Trion left and came back with two more trowels and a cultivator, the kind with a hoe on the opposite side.

Eagerly they all set to work, and before noon the squat pile of potatoes reached up to their knees.

“We should store them somewhere cool and dry,” Vaega said.

“I’ll build a shed, double-planked to keep it dark, with a cellar below to draw the cool from the ground.” Trion explained.

“I’ll carry them there when you tell me it is ready.” Agra said.

“I’ll go hunt. I have an idea.” Yigars smiled.

Vaega tilted her head. “What kind of idea?”

Yigars continued to grin. “If I can bring back fresh meat, with these.” He pointed at the potatoes. “I can show you how to make pemmican.”

Vaega stood for a moment, head tilted still, looking at him. “That would be great. I hope your hunt is successful.”

Yigars rubbed the dirt off his hands and grabbed his bow and arrows. “I’ll come back right away, and we’ll make pemmican.” He headed out and closed the gate behind him on his way.

Agra was standing next to Vaega. “He seems happy today.”

“Yes. He’s still so young. Do you remember being this excited and cheerful, giddy almost?”

“He seems to thrive on feeling appreciated.”

Vaega took a step closer to Agra, then took her hand. “We all do, don’t we?”

Agra smiled and held Vaega’s hand in her own. “We do.”

At the campfire that night, as the starts appeared above one by one, they ate the pemmican with potatoes and rabbit meat Yigars and Vaega had made. They drank cool water from the creek and shared stories of their day.

When Trion, who spoke last, finished discussing the building of the potato shed, he sat staring into the fire as if thinking of something else, or lost in thought. Yigars yawned, and Agra scooted closer to the fire; the night was growing colder. Vaega felt sleepy too, but seeing Trion thus, kept quiet and waited for him to speak.

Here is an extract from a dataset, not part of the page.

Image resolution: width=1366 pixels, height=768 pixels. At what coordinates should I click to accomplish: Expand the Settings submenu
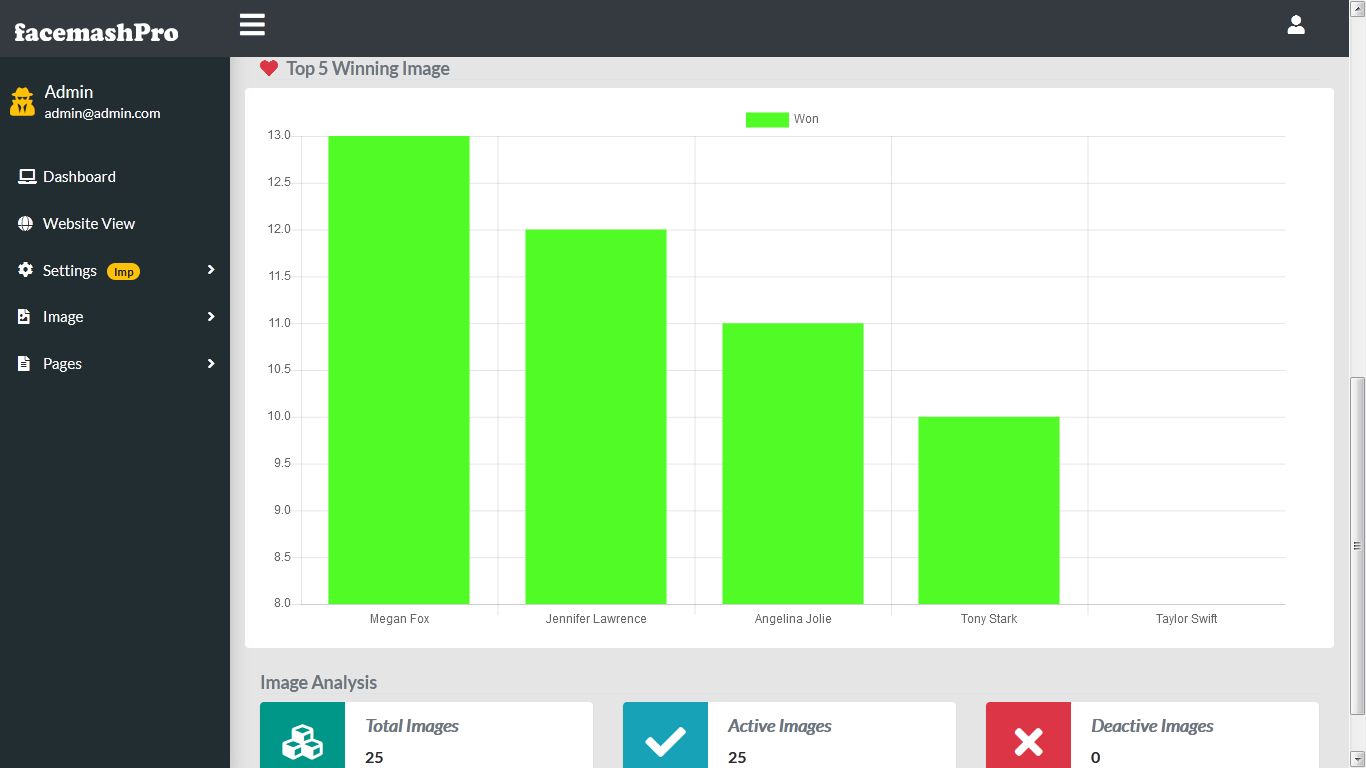[x=209, y=270]
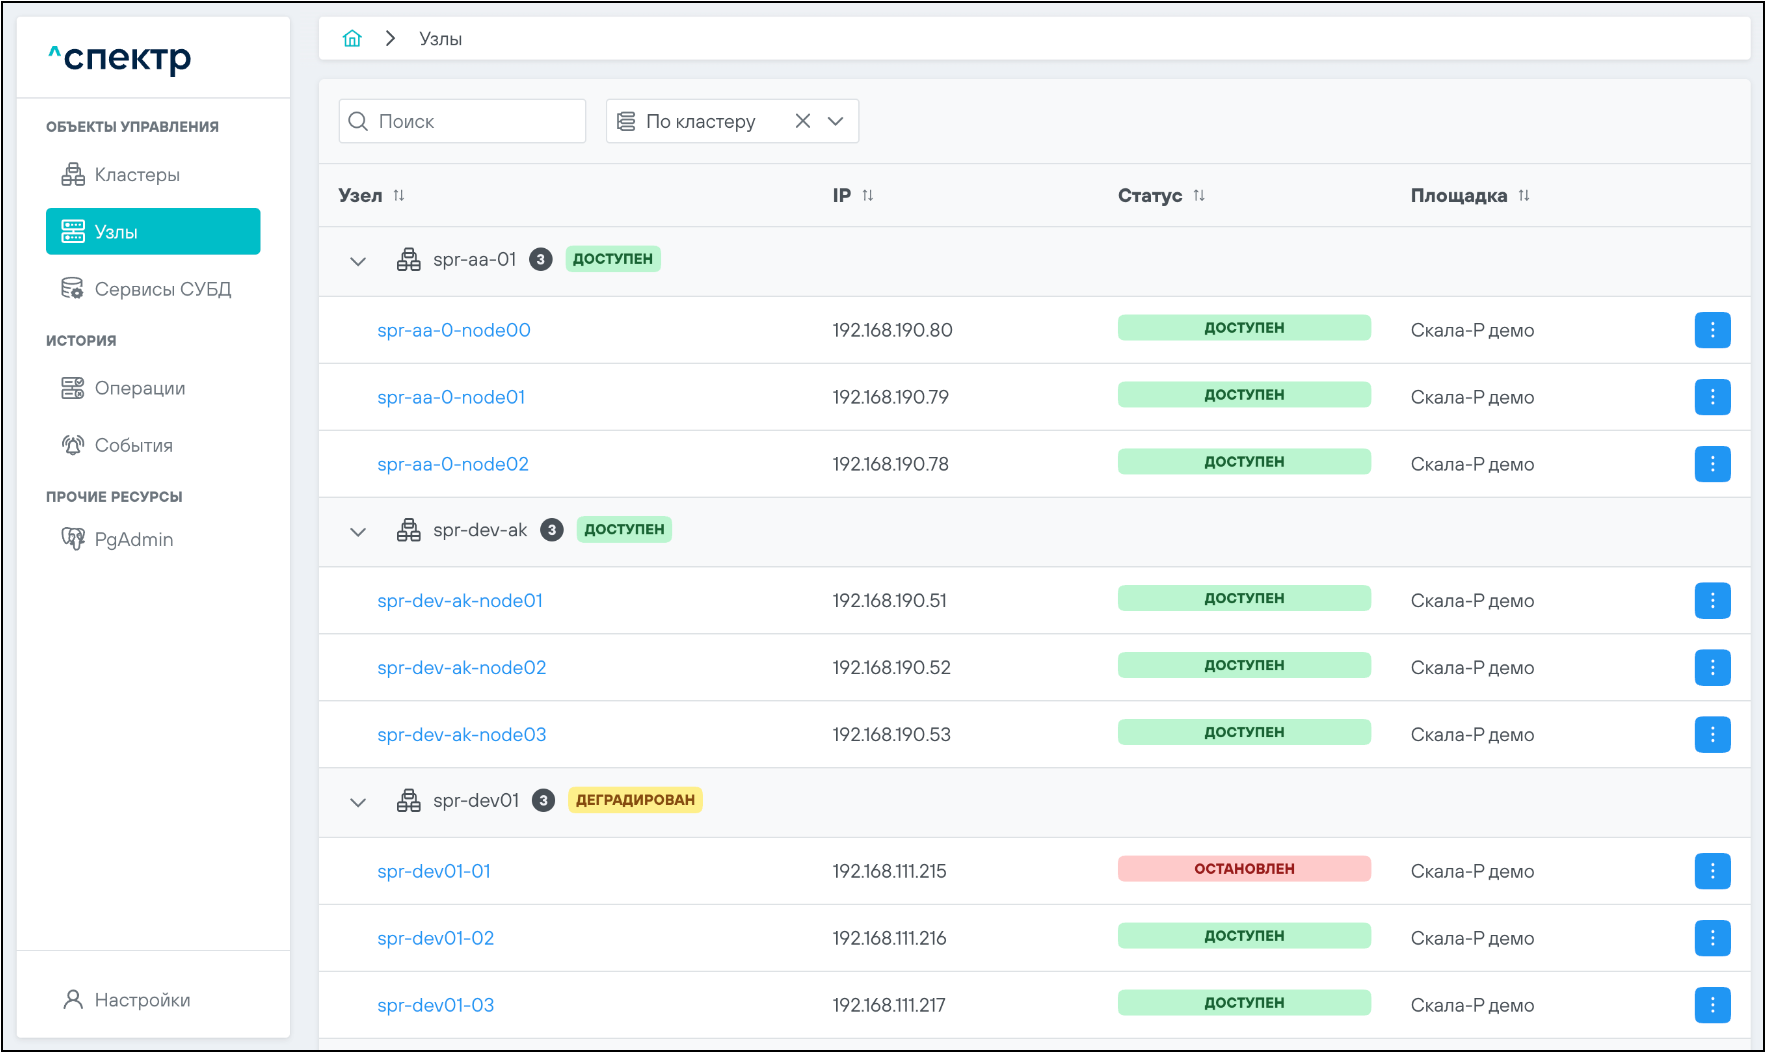Viewport: 1766px width, 1052px height.
Task: Open actions menu for spr-dev01-01
Action: click(1712, 871)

“I was thinking of home,” Trion said, “and how I really had to remember what it was like.”

Vaega sighed. “It feels so far away and so long ago. I am forgetting the faces of the people I knew.”

Agra said nothing. She wanted to reassure them she would soon build a ship to return home, but somehow, under the stars by the campfire, such hope seemed too remote, too farfetched.

“I don’t remember my life before Raheem.” Yigars said, looking at the dancing flames. “I think I remember my mother, but sometimes her face is different, so I am not sure anymore.”

“We will help Agra make a ship and we will all get out of here,” Trion said. He patted Yigars’ knee. “And you can come live with us and learn how to build spaceships.”

Yigars gave a half-smile, hopeful but not convinced. “I hope so.”

Later, in bed, snuggled under furs, Agra thought of the conversation at the campfire, but succumbed to sleep almost immediately.